## Trecho de origem
Quem aceita a Cristo pode fazer o bem e o mal, mas suas ações não o levarão para o inferno, pois Deus já o recebeu por seu. Da mesma forma, os descrentes fazem o bem e o mal, mas para Deus as suas ações são más, pois eles não pertencem a Deus.

 

11 Porque, para com Deus, não há acepção de pessoas.

Se um judeu e um grego praticam o bem (devemos entender a prática do bem vinculado à crença em Cristo), não há distinção entre eles perante Deus. Ele recompensará a cada um segundo as suas obras, pois em Deus não há acepção de pessoas.

Se um judeu e um grego praticam o mal (a prática do mal decorre da obediência à iniquidade), para Deus não há acepção: receberão a recompensa devida: indignação e ira.

 

 

Introdução

Na página quatro estudamos alguns elementos de lógica, e na página cinco algumas questões doutrinárias. Agora veremos como aplicar elementos da lógica durante uma leitura bíblica para não nos afastarmos das questões doutrinárias.

Lemos em uma publicação evangélica, no tópico ‘Falsos profetas’, ao citarem Mateus dez, versículo dezesseis, o seguinte:

“É possível ao homem de falso coração fazer certas coisas boas. Pode-se até receber edificação pela sua mensagem, porque Deus honra a sua Palavra. Mas a pregação não o salvará da sentença do Juiz: ‘Apartai-vos de mim, vós que praticais a iniquidade!'” Pearlman, Myer, Mateus, o Evangelho do Grande Rei, 1. edição, Rj, Ed. CPAD, pág. 44.

## Enunciado da tarefa
Copie do trecho de origem acima, sem alterar nada, tudo o que vai desde "Se um judeu e um grego praticam o bem" até "das questões doutrinárias.".

## Dados fornecidos
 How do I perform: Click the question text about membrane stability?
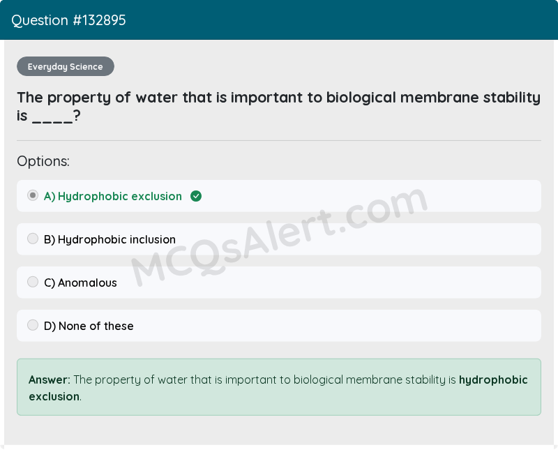click(279, 106)
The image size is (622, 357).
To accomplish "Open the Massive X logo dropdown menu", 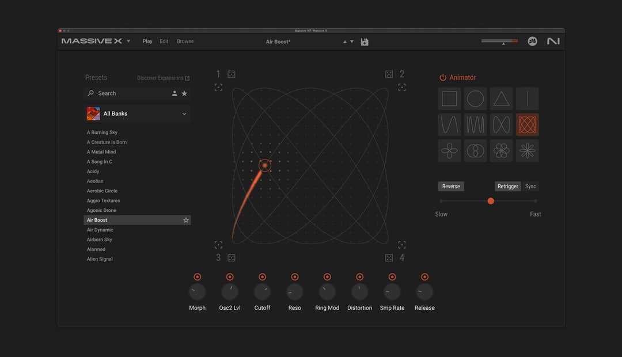I will 128,41.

## Resposta à tarefa
Se um judeu e um grego praticam o bem (devemos entender a prática do bem vinculado à crença em Cristo), não há distinção entre eles perante Deus. Ele recompensará a cada um segundo as suas obras, pois em Deus não há acepção de pessoas.

Se um judeu e um grego praticam o mal (a prática do mal decorre da obediência à iniquidade), para Deus não há acepção: receberão a recompensa devida: indignação e ira.

 

 

Introdução

Na página quatro estudamos alguns elementos de lógica, e na página cinco algumas questões doutrinárias. Agora veremos como aplicar elementos da lógica durante uma leitura bíblica para não nos afastarmos das questões doutrinárias.